Tasks for this exercise:
- A) Transcribe the glass cullet passage from "Prior to mid-2016, Dasma" up to and including "as a rebate.".
- B) Go on with the passage about Dasma's handling of glass cullet, starting after its final sentence.

Passage provided:
───
Prior to mid-2016, Dasma on-sold glass cullet (including incidental contaminants principally comprising plastic) ‘as is’ to companies such as SKM Recycling (‘SKM’), Visy and Polytrade Recycling Pty Ltd (‘Polytrade’). The sale price did not cover Dasma’s transport costs and some documents referred to the payments made by Visy and SKM as a rebate.
Upon receipt of the glass cullet, the glass manufacturers would remove the non-glass contamination, clean the glass and sort by colour, before recycling the glass by way of glass manufacture.
The background to these purchase arrangements changed:
(a)between April 2012 to March 2013, Dasma received a rebate rate of $12.50 per tonne of glass cullet from Visy. In March 2013, as a result of significant problems in the market for glass cullet, Visy informed Dasma that it would no longer pay Dasma for glass cullet effective April 2013;
(b)between August 2013 to mid-2016, Dasma received from SKM a price of $10 per tonne for higher quality mixed glass / glass cullet. However, by mid-2016 SKM began charging rates between $40 (mid-2016) to $100 (August 2018) per tonne to accept the glass cullet.
Whatever the market price governing the disposal of glass cullet, at all relevant times, Dasma sold the glass cullet at a figure less than the cost of transport to a glass beneficiation facility. From 2011 to 2016, Dasma transported glass cullet from Tramway Road to Visy and SKM at a cost to Dasma of approximately $30 per tonne.
On 10 February 2015, Dasma entered into an oral agreement with Polytrade to receive 700–900 tonnes per week of Polytrade’s glass cullet at Tramway Road. Polytrade would pay Dasma $8,000 per month to receive and store that material at Tramway Road until it was removed by Polytrade. A memo detailing the terms of the agreement stated that it had an initial term of ‘about 6 months’. However, Dasma continued to store Polytrade’s glass cullet until December 2017.
───
Supplied material:
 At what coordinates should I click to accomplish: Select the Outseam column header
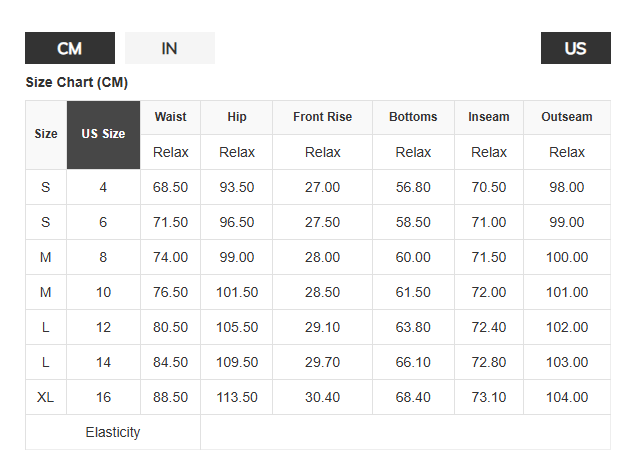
───
Task-by-task answers:
- A)
Prior to mid-2016, Dasma on-sold glass cullet (including incidental contaminants principally comprising plastic) ‘as is’ to companies such as SKM Recycling (‘SKM’), Visy and Polytrade Recycling Pty Ltd (‘Polytrade’). The sale price did not cover Dasma’s transport costs and some documents referred to the payments made by Visy and SKM as a rebate.

- B)
Dasma understood the agreement as entitling Polytrade to remove an equivalent quantity of glass cullet from Dasma’s stockpiles to that deposited by Polytrade pursuant to the arrangement. After the arrangement came to an end, some of the material stored by Dasma had originated from Polytrade.
It will be recalled that, after using its best endeavours to separate the various streams of recyclable materials by sorting, Dasma was bound to ‘ensure that all Recyclables are sold for processing into secondary materials’.
This obligation was problematic. When Dasma put a business proposal to the Council in August 2020 with respect to increased fees at the MRF it did so in part in the following terms:
Originally glass cullet was sold to SKM for $10/tonne. While this sale price did not cover Dasma’s transport costs and was not ultimately profitable … The sale diverted recyclables from landfill and Dasma was prepared to bear that cost until SKM started to charge for this recycled material. Dasma has since stockpiled this product with the view that there is a potential recycling market but in the current position and the current Contract prices, the ongoing cost is prohibitive.[4]
[4]Affidavit of Eden Alfio Di Sipio sworn 22 January 2021, Exhibit EDS-33, 26.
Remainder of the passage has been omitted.